The question then is whether the obligations set out in the Rules, amount to an “obligation to promote” as stated by Alford. According to a purposive approach to the Rules, it is evident that the special responsibility bestowed upon licensees demonstrates an obligation to abide by the Human Rights Code by way of example. The expectation that licensees treat everyone with dignity and respect and to not only abstain from discriminating against employees, peers, clients and the general public but to prevent any discrimination should they be witness to it, should not come as a surprise to any lawyers or paralegals regulated by the LSO. This special responsibility falls directly in line with the other duties expected of licensees, including refraining from conduct that would bring the administration of justice into disrepute.

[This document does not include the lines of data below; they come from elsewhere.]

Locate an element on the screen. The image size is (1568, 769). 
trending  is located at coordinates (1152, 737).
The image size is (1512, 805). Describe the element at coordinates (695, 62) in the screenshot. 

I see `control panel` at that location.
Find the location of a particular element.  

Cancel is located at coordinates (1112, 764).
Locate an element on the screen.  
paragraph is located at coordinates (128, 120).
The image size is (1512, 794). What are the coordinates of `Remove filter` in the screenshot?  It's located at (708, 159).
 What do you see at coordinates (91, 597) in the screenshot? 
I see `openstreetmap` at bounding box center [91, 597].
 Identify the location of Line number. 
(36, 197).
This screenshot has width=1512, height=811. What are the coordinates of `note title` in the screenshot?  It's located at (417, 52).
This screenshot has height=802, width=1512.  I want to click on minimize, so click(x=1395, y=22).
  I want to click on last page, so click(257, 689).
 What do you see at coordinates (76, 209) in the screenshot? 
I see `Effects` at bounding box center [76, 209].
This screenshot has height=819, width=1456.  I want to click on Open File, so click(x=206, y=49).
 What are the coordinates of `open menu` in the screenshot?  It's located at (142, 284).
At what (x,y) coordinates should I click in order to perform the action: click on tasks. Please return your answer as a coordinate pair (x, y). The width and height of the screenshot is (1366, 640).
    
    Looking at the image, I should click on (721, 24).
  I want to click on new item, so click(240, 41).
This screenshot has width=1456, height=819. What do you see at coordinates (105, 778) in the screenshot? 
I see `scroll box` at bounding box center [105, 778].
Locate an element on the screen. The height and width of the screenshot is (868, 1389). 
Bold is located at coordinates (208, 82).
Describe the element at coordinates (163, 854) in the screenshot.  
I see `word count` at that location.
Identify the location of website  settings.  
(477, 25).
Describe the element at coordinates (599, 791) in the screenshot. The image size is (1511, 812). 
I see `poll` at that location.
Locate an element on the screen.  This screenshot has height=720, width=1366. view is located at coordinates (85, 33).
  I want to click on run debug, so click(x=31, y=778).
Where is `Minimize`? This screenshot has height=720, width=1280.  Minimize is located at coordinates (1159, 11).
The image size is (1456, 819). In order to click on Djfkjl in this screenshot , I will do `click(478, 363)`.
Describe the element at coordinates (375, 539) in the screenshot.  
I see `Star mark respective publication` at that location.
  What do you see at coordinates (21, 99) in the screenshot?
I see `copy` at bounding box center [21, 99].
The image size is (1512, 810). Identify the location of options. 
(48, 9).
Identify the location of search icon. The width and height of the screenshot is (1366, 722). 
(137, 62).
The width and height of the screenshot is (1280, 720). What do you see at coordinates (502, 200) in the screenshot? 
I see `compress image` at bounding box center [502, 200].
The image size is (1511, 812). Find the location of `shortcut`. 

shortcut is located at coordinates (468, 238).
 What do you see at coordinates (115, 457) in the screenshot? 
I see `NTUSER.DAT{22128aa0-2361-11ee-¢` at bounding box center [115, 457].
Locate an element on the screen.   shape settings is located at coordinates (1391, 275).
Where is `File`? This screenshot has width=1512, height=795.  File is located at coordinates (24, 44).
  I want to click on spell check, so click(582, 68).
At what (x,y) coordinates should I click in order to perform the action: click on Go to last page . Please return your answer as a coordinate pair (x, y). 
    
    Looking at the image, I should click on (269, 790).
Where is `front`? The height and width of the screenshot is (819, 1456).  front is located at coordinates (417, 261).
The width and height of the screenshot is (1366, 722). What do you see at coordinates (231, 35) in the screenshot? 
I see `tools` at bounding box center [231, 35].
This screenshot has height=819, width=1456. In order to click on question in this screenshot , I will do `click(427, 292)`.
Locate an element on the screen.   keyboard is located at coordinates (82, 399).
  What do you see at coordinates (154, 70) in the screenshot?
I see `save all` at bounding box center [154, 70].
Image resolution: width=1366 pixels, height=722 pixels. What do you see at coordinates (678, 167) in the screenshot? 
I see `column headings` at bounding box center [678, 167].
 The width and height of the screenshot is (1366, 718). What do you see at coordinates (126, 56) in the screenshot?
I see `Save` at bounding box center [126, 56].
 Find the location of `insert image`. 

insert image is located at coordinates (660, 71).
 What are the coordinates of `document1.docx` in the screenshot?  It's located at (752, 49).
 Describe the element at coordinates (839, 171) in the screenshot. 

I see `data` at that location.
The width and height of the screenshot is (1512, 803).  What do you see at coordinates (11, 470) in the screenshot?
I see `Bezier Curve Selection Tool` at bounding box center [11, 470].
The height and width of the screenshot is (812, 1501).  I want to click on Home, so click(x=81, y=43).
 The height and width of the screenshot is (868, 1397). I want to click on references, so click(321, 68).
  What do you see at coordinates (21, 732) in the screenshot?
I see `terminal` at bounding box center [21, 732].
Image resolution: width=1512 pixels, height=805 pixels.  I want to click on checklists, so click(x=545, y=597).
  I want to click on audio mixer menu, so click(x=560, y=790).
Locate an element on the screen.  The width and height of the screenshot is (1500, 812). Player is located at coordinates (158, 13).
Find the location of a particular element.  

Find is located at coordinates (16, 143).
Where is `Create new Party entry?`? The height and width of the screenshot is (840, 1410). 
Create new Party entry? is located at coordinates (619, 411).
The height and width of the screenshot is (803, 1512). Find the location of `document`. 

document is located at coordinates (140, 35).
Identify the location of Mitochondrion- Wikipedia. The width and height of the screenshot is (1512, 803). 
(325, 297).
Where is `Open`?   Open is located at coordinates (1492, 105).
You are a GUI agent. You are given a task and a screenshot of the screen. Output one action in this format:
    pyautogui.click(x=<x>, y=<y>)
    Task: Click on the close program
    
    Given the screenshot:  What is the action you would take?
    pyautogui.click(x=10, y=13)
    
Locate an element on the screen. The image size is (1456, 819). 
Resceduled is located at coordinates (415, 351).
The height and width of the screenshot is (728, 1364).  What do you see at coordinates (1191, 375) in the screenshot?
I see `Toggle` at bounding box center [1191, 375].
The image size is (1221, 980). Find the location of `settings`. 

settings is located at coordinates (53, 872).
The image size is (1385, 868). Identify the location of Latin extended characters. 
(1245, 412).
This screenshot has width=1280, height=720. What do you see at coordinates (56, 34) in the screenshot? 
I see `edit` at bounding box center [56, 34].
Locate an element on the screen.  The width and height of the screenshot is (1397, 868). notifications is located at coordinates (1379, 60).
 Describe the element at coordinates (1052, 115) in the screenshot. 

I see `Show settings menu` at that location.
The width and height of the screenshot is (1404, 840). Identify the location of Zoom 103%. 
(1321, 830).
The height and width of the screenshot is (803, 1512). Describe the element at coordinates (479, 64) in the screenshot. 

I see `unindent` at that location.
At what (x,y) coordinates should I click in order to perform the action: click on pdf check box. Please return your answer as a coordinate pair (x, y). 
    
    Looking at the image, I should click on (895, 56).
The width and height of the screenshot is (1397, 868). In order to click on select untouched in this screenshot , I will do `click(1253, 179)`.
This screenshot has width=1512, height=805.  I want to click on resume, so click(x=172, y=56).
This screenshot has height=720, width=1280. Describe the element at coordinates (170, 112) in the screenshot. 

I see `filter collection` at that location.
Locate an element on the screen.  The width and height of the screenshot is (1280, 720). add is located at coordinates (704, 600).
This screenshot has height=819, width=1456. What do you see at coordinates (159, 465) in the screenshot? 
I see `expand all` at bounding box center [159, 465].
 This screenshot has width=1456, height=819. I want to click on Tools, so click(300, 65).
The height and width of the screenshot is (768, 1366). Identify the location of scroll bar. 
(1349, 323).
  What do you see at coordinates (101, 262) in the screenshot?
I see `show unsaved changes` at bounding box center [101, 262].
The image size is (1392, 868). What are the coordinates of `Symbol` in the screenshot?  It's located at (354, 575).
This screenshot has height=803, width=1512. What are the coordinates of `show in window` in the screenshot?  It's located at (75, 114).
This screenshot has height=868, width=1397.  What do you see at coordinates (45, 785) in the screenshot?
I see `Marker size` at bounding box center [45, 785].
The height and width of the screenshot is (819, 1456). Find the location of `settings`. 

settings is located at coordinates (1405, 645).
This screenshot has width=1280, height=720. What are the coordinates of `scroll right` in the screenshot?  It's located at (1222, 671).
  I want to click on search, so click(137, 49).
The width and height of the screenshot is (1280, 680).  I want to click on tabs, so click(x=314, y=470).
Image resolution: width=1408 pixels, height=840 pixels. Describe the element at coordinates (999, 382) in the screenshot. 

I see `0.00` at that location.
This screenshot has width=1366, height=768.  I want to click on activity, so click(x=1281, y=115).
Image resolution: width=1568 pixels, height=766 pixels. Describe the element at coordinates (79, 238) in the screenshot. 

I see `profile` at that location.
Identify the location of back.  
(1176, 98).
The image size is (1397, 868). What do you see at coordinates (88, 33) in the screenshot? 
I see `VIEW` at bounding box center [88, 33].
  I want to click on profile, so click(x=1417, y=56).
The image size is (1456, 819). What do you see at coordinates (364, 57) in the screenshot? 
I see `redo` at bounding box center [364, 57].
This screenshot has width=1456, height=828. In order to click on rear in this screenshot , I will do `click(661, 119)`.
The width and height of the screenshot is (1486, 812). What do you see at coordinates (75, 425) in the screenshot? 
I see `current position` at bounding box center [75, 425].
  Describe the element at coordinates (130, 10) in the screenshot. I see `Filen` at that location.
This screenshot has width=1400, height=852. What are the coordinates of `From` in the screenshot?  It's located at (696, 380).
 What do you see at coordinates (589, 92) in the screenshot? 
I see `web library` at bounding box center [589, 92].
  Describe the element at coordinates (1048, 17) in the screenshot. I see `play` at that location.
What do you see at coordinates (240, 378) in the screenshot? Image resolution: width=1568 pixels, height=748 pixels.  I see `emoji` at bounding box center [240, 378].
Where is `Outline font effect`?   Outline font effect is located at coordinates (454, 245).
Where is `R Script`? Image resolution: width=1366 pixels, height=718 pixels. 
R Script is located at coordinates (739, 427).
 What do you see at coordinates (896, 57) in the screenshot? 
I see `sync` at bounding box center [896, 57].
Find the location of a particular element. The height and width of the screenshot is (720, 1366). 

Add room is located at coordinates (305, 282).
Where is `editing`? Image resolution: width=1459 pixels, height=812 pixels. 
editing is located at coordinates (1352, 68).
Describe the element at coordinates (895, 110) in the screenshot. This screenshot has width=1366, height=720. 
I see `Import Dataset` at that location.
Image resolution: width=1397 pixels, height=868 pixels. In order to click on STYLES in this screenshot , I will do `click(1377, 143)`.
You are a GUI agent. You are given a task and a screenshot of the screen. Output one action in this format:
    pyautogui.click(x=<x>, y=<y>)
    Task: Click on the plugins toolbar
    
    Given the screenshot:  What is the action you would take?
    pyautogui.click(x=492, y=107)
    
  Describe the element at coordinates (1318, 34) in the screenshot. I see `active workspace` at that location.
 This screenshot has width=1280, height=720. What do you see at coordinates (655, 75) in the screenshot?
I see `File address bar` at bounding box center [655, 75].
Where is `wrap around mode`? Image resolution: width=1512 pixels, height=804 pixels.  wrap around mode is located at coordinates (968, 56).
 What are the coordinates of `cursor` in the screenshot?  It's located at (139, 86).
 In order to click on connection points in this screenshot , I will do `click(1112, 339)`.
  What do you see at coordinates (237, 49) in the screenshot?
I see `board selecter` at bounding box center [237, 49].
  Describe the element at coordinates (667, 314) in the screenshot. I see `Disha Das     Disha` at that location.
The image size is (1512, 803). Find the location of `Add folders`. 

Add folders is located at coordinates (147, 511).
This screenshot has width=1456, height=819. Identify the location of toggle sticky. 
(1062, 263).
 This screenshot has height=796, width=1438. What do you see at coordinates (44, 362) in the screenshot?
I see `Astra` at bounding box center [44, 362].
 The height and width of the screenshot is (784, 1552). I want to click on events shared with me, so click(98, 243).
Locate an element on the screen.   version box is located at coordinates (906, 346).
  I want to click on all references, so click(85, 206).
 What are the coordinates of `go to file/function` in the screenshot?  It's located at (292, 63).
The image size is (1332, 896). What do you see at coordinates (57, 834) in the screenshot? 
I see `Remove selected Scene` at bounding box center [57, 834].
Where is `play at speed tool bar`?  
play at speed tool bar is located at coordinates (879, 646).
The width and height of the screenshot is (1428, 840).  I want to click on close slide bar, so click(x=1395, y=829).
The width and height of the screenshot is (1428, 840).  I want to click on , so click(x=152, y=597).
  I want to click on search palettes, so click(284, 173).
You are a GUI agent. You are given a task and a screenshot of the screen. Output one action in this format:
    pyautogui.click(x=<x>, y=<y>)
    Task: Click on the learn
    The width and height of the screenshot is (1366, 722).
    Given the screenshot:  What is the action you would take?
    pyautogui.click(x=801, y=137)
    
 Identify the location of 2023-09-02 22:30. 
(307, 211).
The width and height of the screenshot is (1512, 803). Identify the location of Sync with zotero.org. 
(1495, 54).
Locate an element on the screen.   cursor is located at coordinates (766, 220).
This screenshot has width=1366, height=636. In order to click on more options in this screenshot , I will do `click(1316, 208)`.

This, of course, is a discussion more appropriate for when we have a decision on the merits of Alford’s legal challenge. It is with great anticipation that we await the Divisional Court hearing and its decision on the matter.
The statement of principles matter has been both enlightening and frustrating for those of us in the legal profession who consider it a badge of honour to abide by, uphold, defend and promote diversity and inclusivity within our profession. Even more so for those licensees who have lived experience of facing barriers in the profession based on their race, ethnic origin, sexual orientation, disability, gender and so on. The statement of principles is by no means a cure-all, but it is one small step forward in the legal profession’s commitment to ensure that the systemic racism (among other systemic “-isms” including sexism and ableism within the profession) that continues to be all too common is not only acknowledged but that proactive measures are taken to erode this othering of licensees based on protected characteristics.
ARCH continues to be supportive of the statement of principles, and has always taken the position that this requirement is not only necessary, but beneficial to the profession. ARCH provided a letter in support of the statement of principles and against Bencher Groia’s motion to all Benchers in December 2017. ARCH has continued its support and dedication to promoting inclusivity within the legal profession by drafting its own statement of principles, which can be found here: https://archdisabilitylaw.ca/statement-of-principles/. A physical copy which has been signed by all licensees employed by ARCH can be found hanging in ARCH’s office.
We will continue to monitor this case and provide further analyses and updates.